*** Opening of DATASET ENTRIES ***
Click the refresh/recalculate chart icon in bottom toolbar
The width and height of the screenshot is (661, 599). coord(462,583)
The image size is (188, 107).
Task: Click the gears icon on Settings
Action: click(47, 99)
*** Close of DATASET ENTRIES ***
- [WORK ORDER] Line by line, the listing above is to be transcribed exactly.

- [RESULT FOR THIS EXERCISE]
Click the refresh/recalculate chart icon in bottom toolbar
The width and height of the screenshot is (661, 599). coord(462,583)
The image size is (188, 107).
Task: Click the gears icon on Settings
Action: click(47, 99)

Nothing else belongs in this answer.